The federal government requires that all new employees (not independent contractors) fill out a W-4 when they start a job. When you fill out a W-4, you give your employer certain valuable information which helps determine how much money your employer should withhold from each paycheck for tax purposes. The employer sends that withheld amount to the Internal Revenue Service (IRS) on your behalf. At the end of the tax year, the IRS assesses the tax withholdings to figure out how much you’ve already paid them and whether that matches the annual income tax you owe. By adding or removing certain personal information (such as the number of dependents or other jobs you have), you can change the amount of tax that comes out of your paycheck. The only part of the W-4 form that is mandatory is the first step, where you enter your personal information, like your name and filing status. If you only fill out this section and leave the rest blank, your withholding will be calculated assuming no other adjustments for dependents or deductions. This information helps the IRS determine whether or not you get a tax refund at the end of the year.

Example

Let’s say Sarah starts a new job in accounting. On her first day, Sarah’s employer has her fill out a W-4 form.
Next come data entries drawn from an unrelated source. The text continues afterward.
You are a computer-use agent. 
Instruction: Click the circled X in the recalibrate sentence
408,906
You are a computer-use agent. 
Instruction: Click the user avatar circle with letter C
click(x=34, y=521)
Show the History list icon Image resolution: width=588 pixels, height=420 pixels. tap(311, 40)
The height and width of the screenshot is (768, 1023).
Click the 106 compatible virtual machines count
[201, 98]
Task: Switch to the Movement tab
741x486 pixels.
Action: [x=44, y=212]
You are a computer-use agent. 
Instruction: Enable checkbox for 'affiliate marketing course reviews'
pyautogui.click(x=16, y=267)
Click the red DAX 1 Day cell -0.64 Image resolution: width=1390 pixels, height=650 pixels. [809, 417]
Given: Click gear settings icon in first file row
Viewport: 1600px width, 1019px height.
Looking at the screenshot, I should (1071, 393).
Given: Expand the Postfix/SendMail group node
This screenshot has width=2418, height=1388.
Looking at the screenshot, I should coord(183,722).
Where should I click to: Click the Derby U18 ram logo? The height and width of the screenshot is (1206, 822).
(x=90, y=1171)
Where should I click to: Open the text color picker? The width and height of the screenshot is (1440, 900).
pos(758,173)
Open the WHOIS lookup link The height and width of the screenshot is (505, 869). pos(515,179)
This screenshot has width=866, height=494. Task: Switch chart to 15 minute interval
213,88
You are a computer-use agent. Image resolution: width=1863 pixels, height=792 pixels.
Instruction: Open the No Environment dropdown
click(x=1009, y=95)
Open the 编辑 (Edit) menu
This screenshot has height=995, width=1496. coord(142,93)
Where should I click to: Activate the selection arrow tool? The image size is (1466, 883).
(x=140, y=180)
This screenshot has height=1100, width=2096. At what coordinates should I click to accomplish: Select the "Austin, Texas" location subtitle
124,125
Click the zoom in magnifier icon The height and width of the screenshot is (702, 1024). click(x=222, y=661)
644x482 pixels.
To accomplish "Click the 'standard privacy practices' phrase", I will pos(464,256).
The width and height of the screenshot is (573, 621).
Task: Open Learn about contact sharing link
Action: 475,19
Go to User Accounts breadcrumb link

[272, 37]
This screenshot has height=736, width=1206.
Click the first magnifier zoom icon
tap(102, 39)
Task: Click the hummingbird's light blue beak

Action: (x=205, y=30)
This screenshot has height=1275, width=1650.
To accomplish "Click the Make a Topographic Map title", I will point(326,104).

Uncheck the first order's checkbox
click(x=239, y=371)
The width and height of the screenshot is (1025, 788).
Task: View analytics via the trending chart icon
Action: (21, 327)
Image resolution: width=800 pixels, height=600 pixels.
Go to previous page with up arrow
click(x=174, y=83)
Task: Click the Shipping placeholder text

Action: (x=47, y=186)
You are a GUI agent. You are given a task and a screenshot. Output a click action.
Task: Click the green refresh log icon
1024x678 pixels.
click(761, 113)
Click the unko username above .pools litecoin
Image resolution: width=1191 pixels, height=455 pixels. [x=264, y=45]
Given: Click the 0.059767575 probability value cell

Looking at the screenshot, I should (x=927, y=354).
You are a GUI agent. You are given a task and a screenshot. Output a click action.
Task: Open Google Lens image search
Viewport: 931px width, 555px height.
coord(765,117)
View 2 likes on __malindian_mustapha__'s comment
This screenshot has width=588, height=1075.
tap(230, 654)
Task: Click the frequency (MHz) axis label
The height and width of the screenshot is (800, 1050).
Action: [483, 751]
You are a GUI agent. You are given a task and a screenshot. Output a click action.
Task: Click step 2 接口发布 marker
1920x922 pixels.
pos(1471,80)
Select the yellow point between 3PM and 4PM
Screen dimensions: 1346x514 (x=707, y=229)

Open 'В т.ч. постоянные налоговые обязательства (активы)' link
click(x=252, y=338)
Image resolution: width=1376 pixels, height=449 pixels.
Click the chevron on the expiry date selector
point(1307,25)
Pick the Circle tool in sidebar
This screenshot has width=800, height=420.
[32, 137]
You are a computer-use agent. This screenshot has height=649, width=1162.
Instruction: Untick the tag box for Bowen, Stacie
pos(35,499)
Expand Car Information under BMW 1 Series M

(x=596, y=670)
Because she has kids to support at home, Sarah wants to make sure she takes home as much of the money in her paycheck as possible. So she indicates on her W-4 form that she has dependents. Sarah’s employer then uses the information in her W-4 to figure out how much money to withhold from each of her paychecks for income taxes. Sarah may not get a big tax refund, but she’ll have more money each month to pay her bills and care for her kids.

Takeaway

A W-4 form is like an instruction manual…

When you fill out your W-4, you give your employer specific instructions on how much tax to withhold from your paycheck each pay period. The employer then takes that amount out of your paycheck and sends it along to the IRS. Ideally, you’ve given them accurate instructions so you don’t end up with a big tax bill at the end of the year.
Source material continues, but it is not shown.